Alternatively, an HEV may be designed to run exclusively on onboard electricity, generated through
an engine, without ever using energy from the electric grid. Even so, with an adequately large battery
pack, such an HEV could be operated in such a way that morning emissions, which undergo the
longest photochemical reaction, are significantly reduced. The extent of emissions from an HEV will
depend upon its design and the types of fuel and engine used. Many combinations are possible.
Environmental benefits of electric vehicles arise from zero tailpipe emissions, as well as
other more complicated and less obvious emissions changes. EVs represent a potential solution to
urban ozone problems created in part by gasoline- and diesel-powered vehicles. When emissions
from electric power plants are accounted for, electric vehicles not only shift emissions from vehicles
to remote places, they also change the composition and timing of emissions. While nearly
eliminating carbon monoxide and hydrocarbon emissions, their use may also decrease the emissions
of oxides of nitrogen, depending upon the type of power plants supplying electricity (Sperling 1995;
Wang and Santini 1993; Wang et al. 1990). The emissions of two criteria pollutants, sulfur oxides
and particulates, have been estimated to increase on average in the United States, largely due to coal-
fired power plants. However, these increased emissions usually will be at power plants that are
outside the urban areas, and their estimated magnitudes are small compared to the overall emissions
from these two pollutants.
Use of electric vehicles will not simply shift emissions from urban areas to the places where
power plants are located. Significant "per vehicle" reduction in "full fuel cycle" emissions will also
be obtained for most pollutants, sometimes for nearly all pollutants. The latter opportunity occurs
because many urban areas obtain their electricity from hydro-, nuclear-, or natural-gas-powered
generating plants that emit very low quantities of criteria pollutants. Also, most of the electric
vehicles are likely to be recharged at night. Thus, the contribution of sunlight in the chemistry of
pollution formation - especially for ozone - can be reduced drastically. To date, the nature of
these changes has not been carefully studied.

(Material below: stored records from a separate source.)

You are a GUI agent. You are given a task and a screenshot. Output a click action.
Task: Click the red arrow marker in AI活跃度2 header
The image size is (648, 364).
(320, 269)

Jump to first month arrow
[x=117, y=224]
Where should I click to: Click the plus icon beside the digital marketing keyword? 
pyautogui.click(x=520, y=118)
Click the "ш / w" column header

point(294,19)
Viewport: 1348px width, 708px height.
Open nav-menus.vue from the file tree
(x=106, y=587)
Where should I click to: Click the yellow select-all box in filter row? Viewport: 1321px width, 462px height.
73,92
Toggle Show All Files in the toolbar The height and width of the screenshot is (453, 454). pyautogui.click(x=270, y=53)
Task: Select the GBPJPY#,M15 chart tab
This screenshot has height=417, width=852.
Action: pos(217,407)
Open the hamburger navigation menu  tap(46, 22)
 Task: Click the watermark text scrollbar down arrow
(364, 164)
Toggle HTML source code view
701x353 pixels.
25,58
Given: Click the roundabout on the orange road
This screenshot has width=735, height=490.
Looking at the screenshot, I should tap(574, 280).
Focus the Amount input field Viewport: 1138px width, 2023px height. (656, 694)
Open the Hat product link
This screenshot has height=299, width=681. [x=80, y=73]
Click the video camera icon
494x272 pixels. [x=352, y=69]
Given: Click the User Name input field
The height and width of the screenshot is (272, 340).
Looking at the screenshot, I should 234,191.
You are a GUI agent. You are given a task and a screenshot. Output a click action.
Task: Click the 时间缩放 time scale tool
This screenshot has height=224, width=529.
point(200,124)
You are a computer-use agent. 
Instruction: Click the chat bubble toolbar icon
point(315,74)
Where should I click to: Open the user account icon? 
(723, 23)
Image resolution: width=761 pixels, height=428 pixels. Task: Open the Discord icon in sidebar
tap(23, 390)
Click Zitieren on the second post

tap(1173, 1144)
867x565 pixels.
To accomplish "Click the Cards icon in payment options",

Energy benefits of electric vehicles are in reduced petroleum consumption due to
substitution and increased efficiency of the electric drive systems. Electric drive systems have very
high efficiency, they do not consume energy in idling, and they can be designed to employ
regenerative braking to capture the energy usually lost in braking. These advantages are pronounced
in urban driving involving repeated braking and idling, but relatively small in highway driving. In
urban driving conditions, HEVs also have the potential to be significantly more efficient than
gasoline internal combustion engines (ICEs), even when the HEV engine is fueled by gasoline and
power from the electric grid is not used (Siegel and Mendler 1996). When power both from the
electric grid and the engine is used, the potential to reduce petroleum consumption is significant.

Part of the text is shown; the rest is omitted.